El IBEX 35 rebota sobre los 19.400 puntos, pero pierde un 2% semanal

Ibex 35

El descenso del petróleo y el avance de las acereras permiten al selectivo recuperar terreno tras su peor jornada desde marzo.

El IBEX 35 intenta cerrar la semana por encima de los 19.400 puntos después de varias sesiones marcadas por la tensión geopolítica, el encarecimiento del petróleo y una elevada volatilidad bancaria. El selectivo español avanzaba alrededor de un 0,4% durante la mañana del viernes, tras abrir prácticamente plano en los 19.338 puntos.

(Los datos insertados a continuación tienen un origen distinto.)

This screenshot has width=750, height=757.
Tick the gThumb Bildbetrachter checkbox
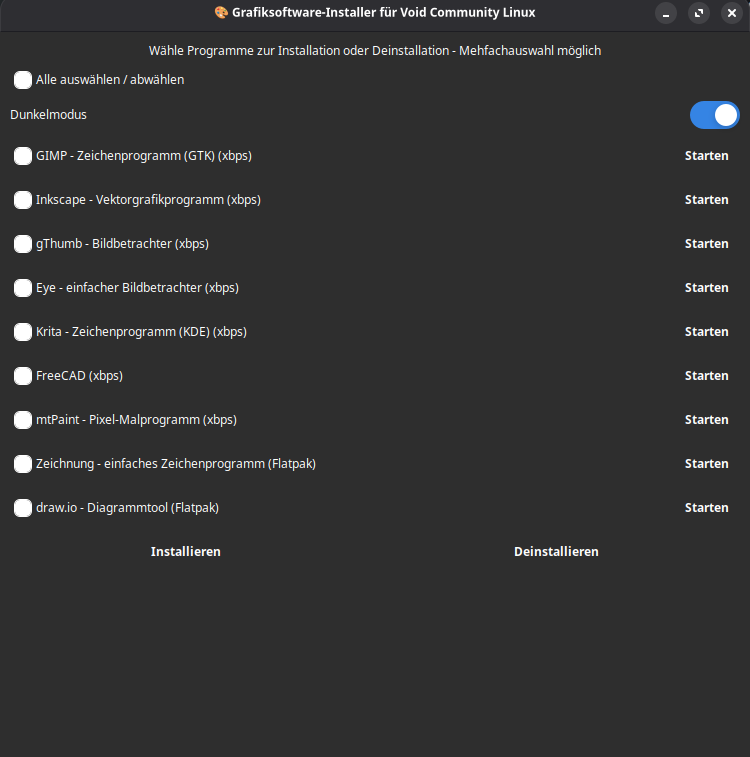[23, 244]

El rebote, sin embargo, no borra el castigo acumulado. El índice todavía pierde cerca de un 2,6% en la semana, condicionado por el deterioro de las relaciones entre Estados Unidos e Irán y por el temor a una interrupción del tráfico energético en el estrecho de Ormuz.

Las acereras lideran la recuperación

ArcelorMittal se situaba al frente de las ganancias con una subida próxima al 3,7%, mientras Acerinox avanzaba alrededor de un 1,6%. El comportamiento de ambas compañías refleja una recuperación del apetito por los valores cíclicos después de las fuertes ventas registradas durante las jornadas anteriores.

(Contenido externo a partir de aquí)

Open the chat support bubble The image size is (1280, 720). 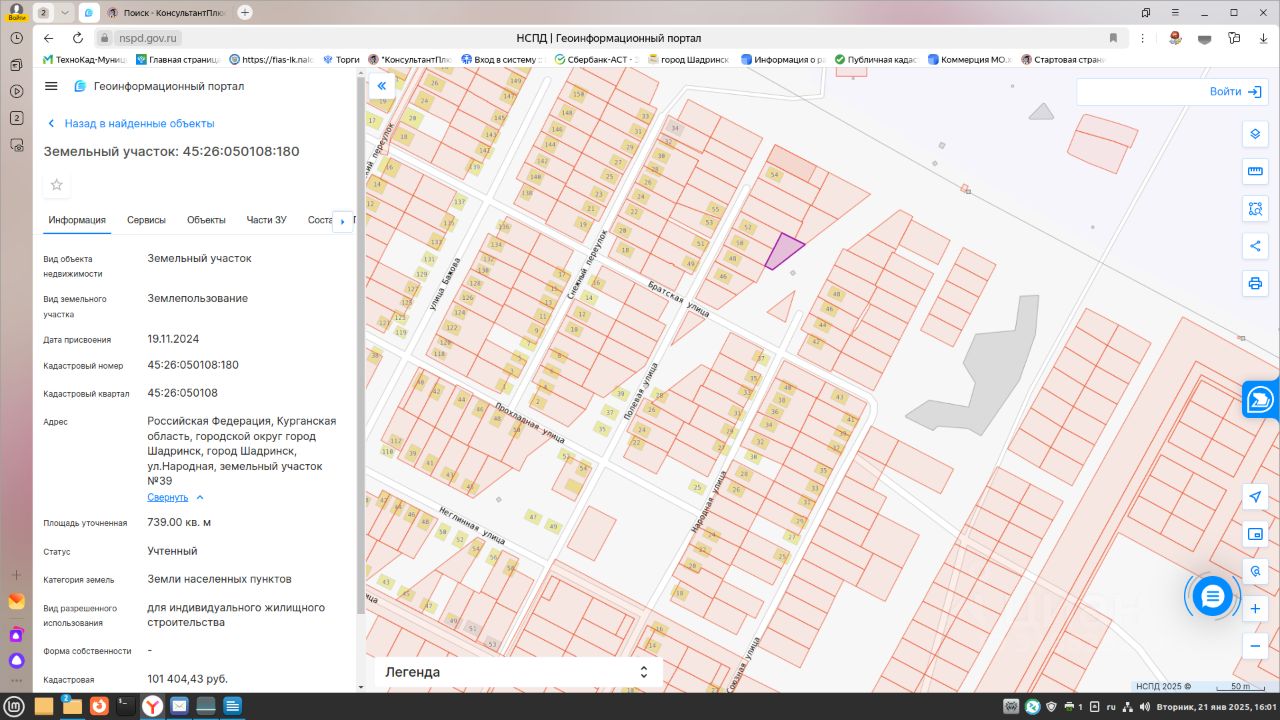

El mercado también recoge el tono positivo del sector tecnológico internacional. Las compañías de semiconductores han recuperado parte del terreno perdido, apoyadas por nuevas inversiones vinculadas a la inteligencia artificial y por el buen comportamiento de las bolsas asiáticas. El Nikkei japonés subió un 1,8%, mientras el Kospi surcoreano llegó a avanzar más de un 5%.

El petróleo concede una tregua

El principal alivio procede del mercado energético. El barril de Brent retrocedía hasta el entorno de los 76 dólares, después de haber superado los 80 dólares durante la semana. Esta moderación reduce provisionalmente el riesgo de una nueva oleada inflacionista y favorece a los sectores más dependientes del consumo de combustible.

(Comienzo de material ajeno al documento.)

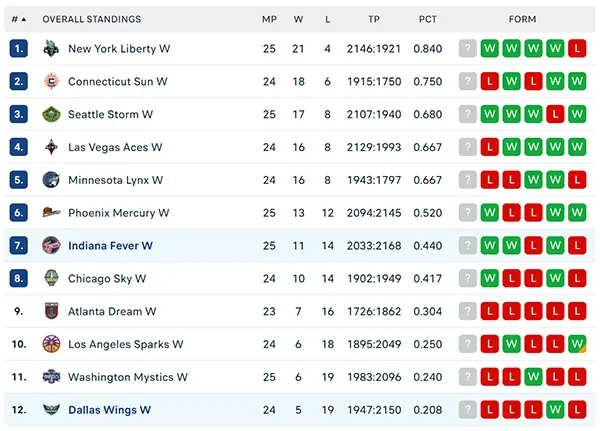Sort table by PCT column header
The height and width of the screenshot is (431, 600).
tap(427, 19)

La consecuencia es clara: cuando el crudo baja, disminuye la presión sobre los costes empresariales, las expectativas de inflación y las futuras decisiones de los bancos centrales. Sin embargo, el movimiento sigue sujeto a cualquier escalada militar en Oriente Próximo.

La peor sesión desde marzo

El rebote actual llega después de una de las jornadas más duras del año. El miércoles, el IBEX 35 cayó un 2,73% y terminó en los 19.104 puntos, su peor sesión desde marzo. El desplome coincidió con el anuncio del fin del alto el fuego entre Estados Unidos e Irán y con un repunte del Brent superior al 8%.

Los bancos figuraron entre los valores más castigados. Santander llegó a perder más de un 5%, mientras que las compañías energéticas resistieron mejor gracias al encarecimiento del petróleo.

Un índice todavía cerca de máximos

Pese a la corrección semanal, el diagnóstico de fondo continúa siendo favorable. El IBEX 35 marcó el pasado 3 de julio un máximo histórico de cierre en los 19.852 puntos y terminó el primer semestre con una revalorización próxima al 12%.

El contraste resulta significativo. El índice español mantiene una elevada exposición a bancos, energéticas e infraestructuras, sectores que se han beneficiado de los tipos de interés altos, los dividendos y la mejora de los resultados empresariales. Esa composición también aumenta su sensibilidad ante un deterioro geopolítico o una subida abrupta del precio del crudo.

La banca vuelve a ser decisiva

El comportamiento de Santander, BBVA, CaixaBank, Sabadell y Bankinter seguirá determinando buena parte de la evolución del selectivo. Durante la recuperación del jueves, varios bancos avanzaron entre un 1,6% y un 2,7%, contribuyendo a que el índice recuperase un 1,14%.

No obstante, el sector afronta un escenario más complejo. Un petróleo persistentemente caro podría retrasar las bajadas de tipos o incluso reabrir el debate sobre nuevas subidas. Esto beneficiaría inicialmente a los márgenes bancarios, pero también elevaría el riesgo de morosidad y enfriaría la demanda de crédito.

Los 20.000 puntos, en suspenso

El nivel psicológico de los 20.000 puntos continúa al alcance, aunque el mercado necesita recuperar estabilidad. Para lograrlo, el petróleo debería mantenerse por debajo de los máximos recientes y la tensión en Oriente Próximo tendría que contenerse.

Lo más grave sería una interrupción prolongada del estrecho de Ormuz. Ese escenario dispararía los costes energéticos, reforzaría la inflación y golpearía especialmente a aerolíneas, industria y consumo. Mientras no se despeje ese riesgo, el IBEX puede mantener su tendencia alcista de fondo, pero con oscilaciones mucho más violentas. El tono de los titulares financieros ya venía reflejando esa dependencia de los grandes catalizadores internacionales.